Diego Marín Contreras lo expresó muy bien en un artículo para el periódico El Heraldo de Barranquilla: "Nosotros, que no estamos incluidos en el discurso oficial, pues en los planes de desarrollo distritales, por ejemplo, ni siquiera se menciona la palabra biblioteca, o sea, se decreta que no existimos ni tenemos espacios ciudadanos, pues los libros, y el arte de leer, son nuestro ecosistema natural, aunque ello resulte incomprensible para el capitalista filisteo de la localidad". Sí, los que sacamos de nuestro tiempo semanal para ir a tertulias literarias y ver y debatir en cine foros; los que nos dedicamos a disfrutar una muestra de música clásica o un conversatorio sobre la literariedad de ciertas letras vallenatas; sí, los otros, somos pocos.
Son pocos los eventos que merecen llamarse culturales en una ciudad que le rinde culto al comercio. Ciudad en la cual una catedral conocida le plasmaron en su fachada sendas imágenes de una marca de cerveza conocida. Ciudad que desprecia al que le rinde culto al silencio y vanagloria al ruidoso; al que habla más alto y fuerte, al que gesticule de manera más histriónica. Las altas autoridades de la ciudad solo invierten donde vean réditos; la cultura se muere, y de testigos están el teatro Amira de la Rosa y el Parque Cultural del Caribe. Los museos y las diversas casas culturales funcionan con lo que pueden, son invisibles, objetos que solo Los otros pueden ver.
Es una ciudad del desamparo; el lector empedernido me entenderá, puesto que encontrar un lugar tranquilo sin voces que te subyuguen es algo improbable. Aunque siendo honestos, por ahí existen dos bibliotecas públicas y algunas privadas que sirven de oasis ante la caterva de emociones de los histriónicos. Porque si hay algo que he aprendido de mi querida ciudad costera es que, la mayoría de su gente piensa en clave emocional, más no racional.

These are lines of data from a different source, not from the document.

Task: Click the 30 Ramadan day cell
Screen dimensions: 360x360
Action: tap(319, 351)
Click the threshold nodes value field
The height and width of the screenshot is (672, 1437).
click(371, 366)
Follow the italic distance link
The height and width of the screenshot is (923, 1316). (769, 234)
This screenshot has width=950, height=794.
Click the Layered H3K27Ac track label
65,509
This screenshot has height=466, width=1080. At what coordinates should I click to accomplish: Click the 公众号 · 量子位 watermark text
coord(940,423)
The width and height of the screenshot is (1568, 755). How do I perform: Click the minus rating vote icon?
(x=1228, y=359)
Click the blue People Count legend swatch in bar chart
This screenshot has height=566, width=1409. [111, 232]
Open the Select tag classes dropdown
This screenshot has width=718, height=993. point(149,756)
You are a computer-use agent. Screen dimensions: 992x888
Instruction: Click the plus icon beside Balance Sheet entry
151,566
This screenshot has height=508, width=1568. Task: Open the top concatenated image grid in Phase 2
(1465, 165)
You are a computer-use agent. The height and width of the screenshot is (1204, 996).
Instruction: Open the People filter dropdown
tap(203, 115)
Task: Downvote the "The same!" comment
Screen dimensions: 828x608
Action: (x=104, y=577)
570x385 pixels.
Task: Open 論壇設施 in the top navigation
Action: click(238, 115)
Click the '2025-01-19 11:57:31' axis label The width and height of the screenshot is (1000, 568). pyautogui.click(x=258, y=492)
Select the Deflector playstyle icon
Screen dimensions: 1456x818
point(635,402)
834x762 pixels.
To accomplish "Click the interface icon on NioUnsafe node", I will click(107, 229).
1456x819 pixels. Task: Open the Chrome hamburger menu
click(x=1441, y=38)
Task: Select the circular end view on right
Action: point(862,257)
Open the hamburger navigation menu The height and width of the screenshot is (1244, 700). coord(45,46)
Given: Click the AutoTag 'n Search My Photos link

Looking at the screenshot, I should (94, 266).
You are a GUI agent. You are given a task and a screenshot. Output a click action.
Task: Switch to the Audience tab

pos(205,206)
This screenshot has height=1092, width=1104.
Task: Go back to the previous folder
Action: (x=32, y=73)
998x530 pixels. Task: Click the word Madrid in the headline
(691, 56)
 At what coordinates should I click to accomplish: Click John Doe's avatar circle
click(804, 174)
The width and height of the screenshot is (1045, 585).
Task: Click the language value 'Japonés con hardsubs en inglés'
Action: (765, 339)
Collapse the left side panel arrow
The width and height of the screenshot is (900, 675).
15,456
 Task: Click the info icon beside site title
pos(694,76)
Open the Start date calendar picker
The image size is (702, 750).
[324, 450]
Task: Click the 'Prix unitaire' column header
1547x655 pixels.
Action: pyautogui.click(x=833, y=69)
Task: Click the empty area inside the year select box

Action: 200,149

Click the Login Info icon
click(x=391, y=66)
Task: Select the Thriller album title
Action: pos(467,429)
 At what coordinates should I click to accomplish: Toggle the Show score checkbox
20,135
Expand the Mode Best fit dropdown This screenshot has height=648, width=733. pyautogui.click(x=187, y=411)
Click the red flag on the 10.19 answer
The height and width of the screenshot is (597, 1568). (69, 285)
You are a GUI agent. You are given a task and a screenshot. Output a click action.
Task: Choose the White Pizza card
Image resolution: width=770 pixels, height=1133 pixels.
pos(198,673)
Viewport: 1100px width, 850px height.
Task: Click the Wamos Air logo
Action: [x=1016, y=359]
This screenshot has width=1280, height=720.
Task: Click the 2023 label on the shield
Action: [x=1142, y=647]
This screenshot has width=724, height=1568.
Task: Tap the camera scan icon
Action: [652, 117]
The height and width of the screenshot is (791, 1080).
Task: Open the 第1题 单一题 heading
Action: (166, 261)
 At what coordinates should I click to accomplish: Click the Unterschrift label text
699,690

A veces pienso que quizá seamos nosotros los que estemos en una latitud incorrecta. Por azares del destino la cigüeña confundió latitud con longitud y nos dejó caer en esta tierra donde el sol chamusca sueños y la luna en las noches trata de remendar nuestras quemaduras sin éxito. Quizá seamos nosotros los equivocados, los que tratamos de influir con nuestras racionalizaciones diciéndole a cuanto ser se nos atraviese que cemento no es progreso, y que el alma de esta ciudad costera no es el carnaval, es el rio. Quizá seamos nosotros los que debamos partir, lejos, donde desde un faro veamos a esta ciudad de luciérnagas en extinción.
Pero si nos vamos, si partimos al Dublin de Joyce; si llegamos a la Venecia de Thomas Mann; si nos anclamos en las tierras de Tolkien, y nos revolcamos en las playas veraniegas del Napoles de Erri de Luca, ¿sería valiente de nosotros partir aun sabiendo que esta ciudad macondiana todavía puede sacar de su baúl lo que García Márquez y José Félix Fuenmayor encontraron?, ¿es una ilusión de tontos pensar que, de ese pasado ciertamente idílico, aún queda algo? No me juzguen, pero si hay algo por lo cual luchar en tiempos donde la historia se olvida y la moral se pervierte, es la cultura. Porque no somos de derechas, ni de izquierdas y mucho menos de centro, somos idealistas y por eso aún, no nos hemos ido.